Source extract:
===============

Commissioner of the Anti-Corruption Commission

Deputy Commissioners of the Anti-Corruption Commission


Ladies and gentlemen,

I am pleased to be able to speak on this special occasion of the fifth anniversary of the Anti-Corruption Commission in my first week as Prime Minister.

This anniversary is significant not only to celebrate the achievements of the Anti-Corruption Commission but to affirm the importance to our country of its future as a robust institution with strong powers to fight corruption.

The Anti-Corruption Commission is one of the key institutions of the State that supports good governance. It is a body independent of government that reports to the National Parliament.

This is only my forth day as Prime Minster. One of the first tasks of the new Government will be to lodge declarations of assets with the Court and the Anti-Corruption Commission. I intend to personally deliver these on behalf of all members of government.

When I leave this office, I will lodge another declaration of assets that I promise will show I have not profited from my position.

And when I leave this office, I want Timor-Leste to be recognized as a world leader in open, transparent, accountable and ethical government.

We are already on the pathway thanks to the good work of the Anti-Corruption Commission.

Ladies and gentlemen,

The establishment of the Anti-Corruption Commission was a significant achievement of the Fourth Constitutional Government.

Passage of the legislation followed an extensive period of public consultation throughout Timor-Leste, comprehensive discussions with civil society, the release of a discussion paper and a number of conferences and workshops.

From the public consultations it was clear that not only was corruption a big concern of the Timorese people but that there was overwhelming support for an Anti-Corruption Commission.

I can confirm that this strong support remains today.

But it was only five years ago that the Anti-Corruption Commission was nothing but words on paper. While legislation had passed the National Parliament there was no building, no staff, no resources and no investigators.

===============

Set problem 1: Duplicate the passage of the Anti-Corruption Commission anniversary speech between "From the public" and "an Anti-Corruption Commission.", inclusive.

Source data

===============

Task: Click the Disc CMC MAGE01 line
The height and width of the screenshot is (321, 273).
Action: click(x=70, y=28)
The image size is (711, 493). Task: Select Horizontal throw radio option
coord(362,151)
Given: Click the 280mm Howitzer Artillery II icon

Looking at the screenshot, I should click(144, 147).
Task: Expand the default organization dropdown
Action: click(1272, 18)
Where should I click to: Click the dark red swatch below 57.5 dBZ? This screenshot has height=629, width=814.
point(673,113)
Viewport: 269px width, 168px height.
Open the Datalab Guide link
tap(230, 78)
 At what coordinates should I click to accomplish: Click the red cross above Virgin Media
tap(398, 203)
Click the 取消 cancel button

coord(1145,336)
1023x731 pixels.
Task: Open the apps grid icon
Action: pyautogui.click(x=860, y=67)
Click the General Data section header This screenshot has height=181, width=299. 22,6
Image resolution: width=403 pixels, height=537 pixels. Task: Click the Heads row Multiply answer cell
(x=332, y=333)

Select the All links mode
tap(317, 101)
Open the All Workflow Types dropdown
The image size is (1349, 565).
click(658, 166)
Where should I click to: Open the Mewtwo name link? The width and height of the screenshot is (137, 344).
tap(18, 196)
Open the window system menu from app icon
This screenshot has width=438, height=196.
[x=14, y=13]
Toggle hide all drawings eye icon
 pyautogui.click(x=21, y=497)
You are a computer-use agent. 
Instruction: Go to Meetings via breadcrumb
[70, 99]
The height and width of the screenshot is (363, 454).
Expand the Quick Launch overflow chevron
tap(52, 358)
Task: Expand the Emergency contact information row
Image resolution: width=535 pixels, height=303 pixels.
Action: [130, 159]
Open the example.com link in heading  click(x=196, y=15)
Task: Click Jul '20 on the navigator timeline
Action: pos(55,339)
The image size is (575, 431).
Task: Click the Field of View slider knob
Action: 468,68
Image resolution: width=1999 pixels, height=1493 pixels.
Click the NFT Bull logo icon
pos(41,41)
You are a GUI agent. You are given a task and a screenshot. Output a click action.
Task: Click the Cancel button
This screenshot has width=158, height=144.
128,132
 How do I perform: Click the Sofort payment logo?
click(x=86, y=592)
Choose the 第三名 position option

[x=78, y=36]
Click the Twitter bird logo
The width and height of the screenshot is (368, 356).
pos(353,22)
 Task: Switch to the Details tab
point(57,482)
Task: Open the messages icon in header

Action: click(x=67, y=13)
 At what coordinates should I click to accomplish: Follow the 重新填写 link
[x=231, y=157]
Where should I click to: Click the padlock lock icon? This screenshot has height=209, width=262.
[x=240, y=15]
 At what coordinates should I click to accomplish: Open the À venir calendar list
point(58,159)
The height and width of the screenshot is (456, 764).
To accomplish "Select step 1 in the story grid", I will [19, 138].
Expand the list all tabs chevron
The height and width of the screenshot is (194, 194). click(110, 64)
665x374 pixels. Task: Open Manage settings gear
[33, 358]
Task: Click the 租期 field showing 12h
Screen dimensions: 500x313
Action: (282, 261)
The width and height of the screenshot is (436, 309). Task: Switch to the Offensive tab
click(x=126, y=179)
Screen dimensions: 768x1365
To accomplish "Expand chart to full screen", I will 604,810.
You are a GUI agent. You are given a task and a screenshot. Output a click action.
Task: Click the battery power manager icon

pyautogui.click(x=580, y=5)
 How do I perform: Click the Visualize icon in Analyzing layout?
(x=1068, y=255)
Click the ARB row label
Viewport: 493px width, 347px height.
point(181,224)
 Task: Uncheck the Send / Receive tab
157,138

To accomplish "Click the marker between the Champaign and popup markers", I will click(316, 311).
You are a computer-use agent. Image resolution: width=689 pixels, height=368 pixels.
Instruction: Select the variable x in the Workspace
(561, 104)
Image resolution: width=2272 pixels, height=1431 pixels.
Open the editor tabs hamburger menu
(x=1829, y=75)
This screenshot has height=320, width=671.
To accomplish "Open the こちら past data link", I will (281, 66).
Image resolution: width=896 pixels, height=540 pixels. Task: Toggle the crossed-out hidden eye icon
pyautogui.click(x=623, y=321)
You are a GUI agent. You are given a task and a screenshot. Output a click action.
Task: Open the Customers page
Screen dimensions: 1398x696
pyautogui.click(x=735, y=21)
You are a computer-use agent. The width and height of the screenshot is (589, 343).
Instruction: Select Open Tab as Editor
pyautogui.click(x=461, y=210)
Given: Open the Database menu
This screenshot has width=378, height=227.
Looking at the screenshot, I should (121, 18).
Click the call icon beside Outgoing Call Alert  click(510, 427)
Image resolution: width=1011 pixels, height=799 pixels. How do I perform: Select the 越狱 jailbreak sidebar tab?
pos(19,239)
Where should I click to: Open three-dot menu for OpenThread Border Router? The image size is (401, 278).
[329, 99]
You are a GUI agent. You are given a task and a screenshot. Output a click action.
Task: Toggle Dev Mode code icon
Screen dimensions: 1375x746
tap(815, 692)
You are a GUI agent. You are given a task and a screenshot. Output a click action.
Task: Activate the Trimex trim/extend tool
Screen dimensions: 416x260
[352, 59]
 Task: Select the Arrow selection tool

===============

Set problem 2: Set down the source data lines between the line holding "will click(316, 311)." and the line holding "pyautogui.click(x=623, y=321)", inclusive.

Finished answer 1:
From the public consultations it was clear that not only was corruption a big concern of the Timorese people but that there was overwhelming support for an Anti-Corruption Commission.

Finished answer 2:
To accomplish "Click the marker between the Champaign and popup markers", I will click(316, 311).
You are a computer-use agent. Image resolution: width=689 pixels, height=368 pixels.
Instruction: Select the variable x in the Workspace
(561, 104)
Image resolution: width=2272 pixels, height=1431 pixels.
Open the editor tabs hamburger menu
(x=1829, y=75)
This screenshot has height=320, width=671.
To accomplish "Open the こちら past data link", I will (281, 66).
Image resolution: width=896 pixels, height=540 pixels. Task: Toggle the crossed-out hidden eye icon
pyautogui.click(x=623, y=321)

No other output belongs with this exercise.